Research Group:	Parasitology Unit
Address:	Humboldt-Universität zu Berlin, Department of Biology, Molecular Parasitology, Philippstr. 13, House 14, 10115 Berlin
Supervisor:	Dr. Alyssa Ingmundson
Doctoral Researcher:	Otto Netzel

Project Description

State of the art:
Liver-stage Plasmodium parasites reside intracellularly within a membrane-bound compartment known as the parasitophorous vacuole (PV). The related parasite, Toxoplasma gondii, also resides in a PV during infection, and the PV membranes of both of these pathogens are dynamic and undergo rapid expansion during parasite development. Host lipids contribute to these PV membranes, but knowledge about the extent to which the PV of either parasite fuses with host vesicles is limited. The Rab family of small GTPases regulate vesicle transport and membrane fusion and are attractive candidates to analyze host-parasite interactions because many pathogens usurp or subvert host Rabs to establish an intracellular replicative niche, and established tools allow functional interrogation of specific Rabs.
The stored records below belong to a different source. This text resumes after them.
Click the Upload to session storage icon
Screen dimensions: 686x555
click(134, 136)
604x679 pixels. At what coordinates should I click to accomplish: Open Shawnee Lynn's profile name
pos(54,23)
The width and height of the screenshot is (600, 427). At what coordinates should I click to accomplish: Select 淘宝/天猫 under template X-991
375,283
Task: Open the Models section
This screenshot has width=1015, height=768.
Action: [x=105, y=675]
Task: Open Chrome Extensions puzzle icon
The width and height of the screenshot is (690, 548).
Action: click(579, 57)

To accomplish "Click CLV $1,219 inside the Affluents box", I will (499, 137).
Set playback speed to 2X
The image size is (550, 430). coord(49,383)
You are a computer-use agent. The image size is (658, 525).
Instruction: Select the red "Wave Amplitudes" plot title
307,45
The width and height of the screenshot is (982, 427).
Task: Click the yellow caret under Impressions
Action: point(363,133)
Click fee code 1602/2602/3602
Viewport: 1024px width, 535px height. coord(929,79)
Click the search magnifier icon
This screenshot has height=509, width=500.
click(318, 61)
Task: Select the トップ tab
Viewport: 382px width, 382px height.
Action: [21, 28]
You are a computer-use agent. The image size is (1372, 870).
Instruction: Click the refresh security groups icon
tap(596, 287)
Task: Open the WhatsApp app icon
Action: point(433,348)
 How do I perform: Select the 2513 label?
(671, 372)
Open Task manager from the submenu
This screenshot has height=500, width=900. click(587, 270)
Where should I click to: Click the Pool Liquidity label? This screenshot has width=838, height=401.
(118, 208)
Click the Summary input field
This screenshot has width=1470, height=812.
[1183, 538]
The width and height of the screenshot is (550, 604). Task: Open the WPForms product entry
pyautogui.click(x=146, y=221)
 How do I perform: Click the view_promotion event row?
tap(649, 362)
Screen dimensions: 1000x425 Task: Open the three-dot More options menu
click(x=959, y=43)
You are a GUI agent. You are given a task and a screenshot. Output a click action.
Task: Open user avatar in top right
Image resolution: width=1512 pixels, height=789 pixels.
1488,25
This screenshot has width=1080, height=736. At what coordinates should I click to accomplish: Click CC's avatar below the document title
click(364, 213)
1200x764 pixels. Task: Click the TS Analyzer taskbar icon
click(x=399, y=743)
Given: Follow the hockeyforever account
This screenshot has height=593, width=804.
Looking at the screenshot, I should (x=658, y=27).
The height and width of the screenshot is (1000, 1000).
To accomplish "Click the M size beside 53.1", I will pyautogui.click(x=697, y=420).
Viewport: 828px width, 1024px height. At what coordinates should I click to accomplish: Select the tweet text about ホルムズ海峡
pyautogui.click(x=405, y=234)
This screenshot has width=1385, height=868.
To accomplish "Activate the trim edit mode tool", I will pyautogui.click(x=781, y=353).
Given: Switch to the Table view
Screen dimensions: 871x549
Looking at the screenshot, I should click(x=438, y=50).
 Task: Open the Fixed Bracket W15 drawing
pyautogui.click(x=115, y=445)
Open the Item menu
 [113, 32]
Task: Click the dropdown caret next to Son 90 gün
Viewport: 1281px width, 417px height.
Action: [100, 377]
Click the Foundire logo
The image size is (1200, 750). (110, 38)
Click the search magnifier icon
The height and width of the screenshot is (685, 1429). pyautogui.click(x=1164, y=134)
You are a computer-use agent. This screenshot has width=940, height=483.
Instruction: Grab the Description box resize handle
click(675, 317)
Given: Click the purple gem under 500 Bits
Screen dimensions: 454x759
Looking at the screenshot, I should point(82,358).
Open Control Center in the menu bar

Furthermore, host Rab proteins have been shown to influence susceptibility to infection. For example, expression levels of a regulator of Rab GTPases, RabGDIa, influences T. gondii infection, and particular Rabs are regulated by IFNg and IL-12, which are central during Plasmodium and Toxoplasma infection.

Previous own work:

We have localized a few Rabs during Plasmodium liver-stage infection and have observed Rab35-positive membranes surrounding the Plasmodium PV. Furthermore, our initial data indicate that siRNA-mediated knockdown of Rab35 restricts liver-stage Plasmodium growth.

Hypotheses and work plan:

1) Liver-stage Plasmodium, like T. gondii, exploits host vesicular traffic and localizing the host Rab GTPases in infected cells can indicate Rabs relevant for parasite infection.

2) Interfering with Rab function through the expression of dominant-interfering mutants, genetic targeting, or overexpression of negative regulators of Rabs reveal the importance of specific Rab-regulated processes for infection.

3) Naturally occurring polymorphisms in the genes encoding proteins regulating vesicular trafficking pathways may influence parasite intracellular development.

We will prioritize Rab GTPases expressed in hepatocytes and those involved in endocytic transport and autophagy. Host Rab GTPases that localize to the PV or change localization during infection will be investigated in both P. berghei and T. gondii infection. Furthermore, we will identify naturally occurring polymorphisms in these Rabs and their regulators in humans and in certain wild rodents and use CRISPR-Cas to generate comparable mutations in human and mouse cell lines, respectively. We will focus on non-synonymous SNPs, or SNPs close to splice sites or within predicted microRNA-binding sites. Infection phenotypes of P. berghei and T. gondii in these generated lines will subsequently be assessed. Exploring the influence of naturally occurring human polymorphisms on the liver-stage development of human-infecting Plasmodium is technically restricted because in vivo infection is not measurable in the liver and robust in vitro infection is limited to primary hepatocytes. Therefore, we are using P. berghei as a model for liver-stage Plasmodium development. We include rodent polymorphisms in our analyses since rodents are the natural hosts of P. berghei, and also a major reservoir of T. gondii. Completion of these aims will uncover host pathways that contribute to successful infection and reveal naturally occurring differences in how these pathways contribute to host susceptibility to infection.